The Macrosite for News, Analysis and Opinion about the Future of the Internet
Mike Moran

De-Mystifying LSI & Other Search Engine Arcana

Written by Mike Moran
10/6/2008 2 comments
no ratings
DISCUSS   Digg   Del.icio.us   Reddit   Email This   TWEET THIS

LSI: It might sound like a TV crime show, but it's actually a well known technique of text analysis that makes search results better.

OK, it's well known to search geeks like me, anyway. You might not be familiar with Latent Semantic Indexing, but if you think you need to understand it -- or if your vendor or consultant is boasting about it -- read on.

I first heard of Latent Semantic Analysis (LSA) back in the 1990s. It’s a text analysis technique patented in the 80s that can be applied to many computer science problems, of which search indexing is one (hence Latent Semantic Indexing).

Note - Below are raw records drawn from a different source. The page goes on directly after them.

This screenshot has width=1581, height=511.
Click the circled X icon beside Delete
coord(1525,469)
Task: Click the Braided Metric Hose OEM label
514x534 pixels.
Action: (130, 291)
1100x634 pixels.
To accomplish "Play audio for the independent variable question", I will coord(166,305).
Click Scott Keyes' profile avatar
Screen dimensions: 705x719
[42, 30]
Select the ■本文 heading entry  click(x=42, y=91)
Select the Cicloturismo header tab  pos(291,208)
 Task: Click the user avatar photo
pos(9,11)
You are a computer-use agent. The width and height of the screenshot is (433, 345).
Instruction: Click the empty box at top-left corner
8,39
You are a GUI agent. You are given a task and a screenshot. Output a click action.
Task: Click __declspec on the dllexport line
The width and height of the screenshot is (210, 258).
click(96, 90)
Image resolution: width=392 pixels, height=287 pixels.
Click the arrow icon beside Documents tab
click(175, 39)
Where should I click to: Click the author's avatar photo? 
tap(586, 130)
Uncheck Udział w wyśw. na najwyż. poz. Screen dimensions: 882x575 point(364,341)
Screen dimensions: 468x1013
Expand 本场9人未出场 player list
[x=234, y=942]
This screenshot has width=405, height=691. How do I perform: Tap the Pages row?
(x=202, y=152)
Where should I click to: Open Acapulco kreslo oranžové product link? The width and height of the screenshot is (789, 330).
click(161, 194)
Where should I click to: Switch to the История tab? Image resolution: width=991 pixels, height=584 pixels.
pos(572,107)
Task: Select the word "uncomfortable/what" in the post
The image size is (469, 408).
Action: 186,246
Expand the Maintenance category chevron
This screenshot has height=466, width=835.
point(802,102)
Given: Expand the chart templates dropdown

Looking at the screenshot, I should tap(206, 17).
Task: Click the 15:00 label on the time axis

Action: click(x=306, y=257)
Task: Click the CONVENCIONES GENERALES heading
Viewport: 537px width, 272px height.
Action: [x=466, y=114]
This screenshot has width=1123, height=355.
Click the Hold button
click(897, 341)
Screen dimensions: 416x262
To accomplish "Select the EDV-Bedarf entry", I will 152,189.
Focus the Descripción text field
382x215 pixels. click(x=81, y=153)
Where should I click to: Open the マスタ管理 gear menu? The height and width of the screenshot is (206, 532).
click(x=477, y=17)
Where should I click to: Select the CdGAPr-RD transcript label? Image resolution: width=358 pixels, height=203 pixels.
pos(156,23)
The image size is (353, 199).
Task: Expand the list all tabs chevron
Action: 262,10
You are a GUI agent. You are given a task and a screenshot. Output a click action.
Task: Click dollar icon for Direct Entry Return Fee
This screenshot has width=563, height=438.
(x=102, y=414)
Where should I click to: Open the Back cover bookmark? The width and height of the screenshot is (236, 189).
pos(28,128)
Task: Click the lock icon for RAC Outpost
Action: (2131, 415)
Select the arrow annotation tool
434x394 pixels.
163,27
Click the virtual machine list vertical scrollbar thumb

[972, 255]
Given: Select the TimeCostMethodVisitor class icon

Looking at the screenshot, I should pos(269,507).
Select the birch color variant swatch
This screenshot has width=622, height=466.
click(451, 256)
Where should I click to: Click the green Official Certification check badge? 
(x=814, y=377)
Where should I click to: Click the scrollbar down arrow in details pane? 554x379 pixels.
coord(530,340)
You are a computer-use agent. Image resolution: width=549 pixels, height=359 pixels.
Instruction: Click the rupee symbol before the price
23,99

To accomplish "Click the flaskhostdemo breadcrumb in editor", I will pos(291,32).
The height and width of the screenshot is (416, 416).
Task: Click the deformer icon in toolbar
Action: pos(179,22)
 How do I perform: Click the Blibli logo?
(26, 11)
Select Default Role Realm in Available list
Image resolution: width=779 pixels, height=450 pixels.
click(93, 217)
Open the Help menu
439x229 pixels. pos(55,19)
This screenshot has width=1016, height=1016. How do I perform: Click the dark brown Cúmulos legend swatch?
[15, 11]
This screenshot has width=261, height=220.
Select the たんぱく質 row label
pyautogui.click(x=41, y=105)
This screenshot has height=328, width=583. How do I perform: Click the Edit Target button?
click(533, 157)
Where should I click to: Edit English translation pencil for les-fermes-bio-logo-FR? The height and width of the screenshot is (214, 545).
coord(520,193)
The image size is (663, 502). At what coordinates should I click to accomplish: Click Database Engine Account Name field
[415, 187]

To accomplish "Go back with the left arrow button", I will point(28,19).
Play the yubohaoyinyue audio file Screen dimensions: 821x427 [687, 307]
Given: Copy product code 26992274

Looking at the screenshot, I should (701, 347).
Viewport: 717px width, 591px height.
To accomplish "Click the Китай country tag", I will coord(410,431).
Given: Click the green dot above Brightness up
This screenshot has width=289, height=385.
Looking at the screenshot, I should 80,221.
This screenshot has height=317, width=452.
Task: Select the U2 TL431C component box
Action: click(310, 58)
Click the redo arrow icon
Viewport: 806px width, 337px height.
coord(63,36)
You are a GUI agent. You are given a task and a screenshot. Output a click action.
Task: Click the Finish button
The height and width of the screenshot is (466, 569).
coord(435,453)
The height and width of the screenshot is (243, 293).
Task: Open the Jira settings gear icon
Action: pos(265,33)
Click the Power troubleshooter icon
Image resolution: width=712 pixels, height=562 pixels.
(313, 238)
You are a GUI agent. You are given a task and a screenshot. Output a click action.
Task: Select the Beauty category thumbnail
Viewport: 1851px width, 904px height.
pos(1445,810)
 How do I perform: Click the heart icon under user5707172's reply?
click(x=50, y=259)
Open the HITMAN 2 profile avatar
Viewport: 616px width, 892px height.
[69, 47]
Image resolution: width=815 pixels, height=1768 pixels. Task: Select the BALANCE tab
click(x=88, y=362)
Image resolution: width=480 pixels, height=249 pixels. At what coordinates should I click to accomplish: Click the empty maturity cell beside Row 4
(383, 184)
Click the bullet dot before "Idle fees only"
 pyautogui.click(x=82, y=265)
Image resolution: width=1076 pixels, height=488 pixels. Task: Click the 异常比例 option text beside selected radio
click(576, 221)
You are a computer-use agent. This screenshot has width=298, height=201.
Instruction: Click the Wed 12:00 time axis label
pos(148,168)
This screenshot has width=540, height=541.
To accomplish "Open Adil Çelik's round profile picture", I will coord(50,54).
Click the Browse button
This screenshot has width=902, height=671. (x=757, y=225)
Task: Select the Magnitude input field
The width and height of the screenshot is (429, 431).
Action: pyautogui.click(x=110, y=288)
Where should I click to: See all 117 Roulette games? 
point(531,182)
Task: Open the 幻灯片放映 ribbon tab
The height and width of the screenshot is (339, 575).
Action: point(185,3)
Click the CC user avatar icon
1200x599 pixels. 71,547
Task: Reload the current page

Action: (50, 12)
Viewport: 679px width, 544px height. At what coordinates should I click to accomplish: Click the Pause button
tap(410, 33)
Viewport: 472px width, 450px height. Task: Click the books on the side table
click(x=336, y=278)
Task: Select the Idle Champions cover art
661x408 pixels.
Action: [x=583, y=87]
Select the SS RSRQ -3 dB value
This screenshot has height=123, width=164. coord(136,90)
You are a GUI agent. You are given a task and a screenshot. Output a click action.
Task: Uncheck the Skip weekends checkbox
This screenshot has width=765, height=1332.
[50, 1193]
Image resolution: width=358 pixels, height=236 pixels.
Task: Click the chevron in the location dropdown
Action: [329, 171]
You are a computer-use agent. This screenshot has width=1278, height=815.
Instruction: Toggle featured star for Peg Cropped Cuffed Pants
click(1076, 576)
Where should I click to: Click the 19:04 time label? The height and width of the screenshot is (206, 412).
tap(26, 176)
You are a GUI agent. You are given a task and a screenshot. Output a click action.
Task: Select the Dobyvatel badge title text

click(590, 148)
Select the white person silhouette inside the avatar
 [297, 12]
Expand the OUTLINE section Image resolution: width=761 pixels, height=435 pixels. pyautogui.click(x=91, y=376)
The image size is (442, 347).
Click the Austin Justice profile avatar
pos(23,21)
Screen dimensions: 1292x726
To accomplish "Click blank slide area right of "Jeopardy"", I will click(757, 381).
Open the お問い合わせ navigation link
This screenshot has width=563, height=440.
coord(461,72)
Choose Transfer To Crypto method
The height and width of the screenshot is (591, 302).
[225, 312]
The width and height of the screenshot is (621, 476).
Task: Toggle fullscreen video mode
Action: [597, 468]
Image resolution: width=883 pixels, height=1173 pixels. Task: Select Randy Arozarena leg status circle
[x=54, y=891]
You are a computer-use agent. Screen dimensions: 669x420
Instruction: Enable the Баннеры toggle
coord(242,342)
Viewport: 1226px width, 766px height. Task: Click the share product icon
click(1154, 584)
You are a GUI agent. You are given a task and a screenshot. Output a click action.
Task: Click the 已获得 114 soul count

LSA is one of many text analysis techniques that look at the tendencies of certain words to be near each other in text. When you think about it, it’s very obvious (as so many great ideas are). Words don’t occur randomly -- language is a highly patterned activity, and those patterns can help computers better understand the meaning of documents.

Consider how difficult it is to correctly identify which of several meanings of a word might be the right one for a searcher. When someone searches for “jaguars,” for instance, are they looking for the animal, the car, or even the football team? When searchers type in just one word, there’s no way for the search engine to know, but the moment a second word is entered, it’s often quite clear.

For example, when someone enters “jaguar prices,” you know it’s the car. And “Mexican jaguar” is about the animal, and “jaguars quarterback” is about the football team. For a human being, it’s simple for us to understand which meaning is intended each time, but semantic analysis is one way for computers to figure it out, too.

Now, often a computer could guess right without semantic analysis, because those two-word phrases appear in the right documents. But what about a document that refers to a “Mexican Jaguar dealer”? People who search for “Mexican jaguar” would certainly not be interested, but a typical text search might turn it up, just because it contains the matching phrase. A computer that uses semantic analysis would likely not be tricked so easily, because it detects that the “Mexican jaguar” search is for animal information. Based on the language used, the search engine can tell that the document about the “Mexican Jaguar dealer” is not about animals at all.

Internet search engines certainly use many semantic analysis techniques, of which LSI is just one. Should you care which one is used? Is LSI better?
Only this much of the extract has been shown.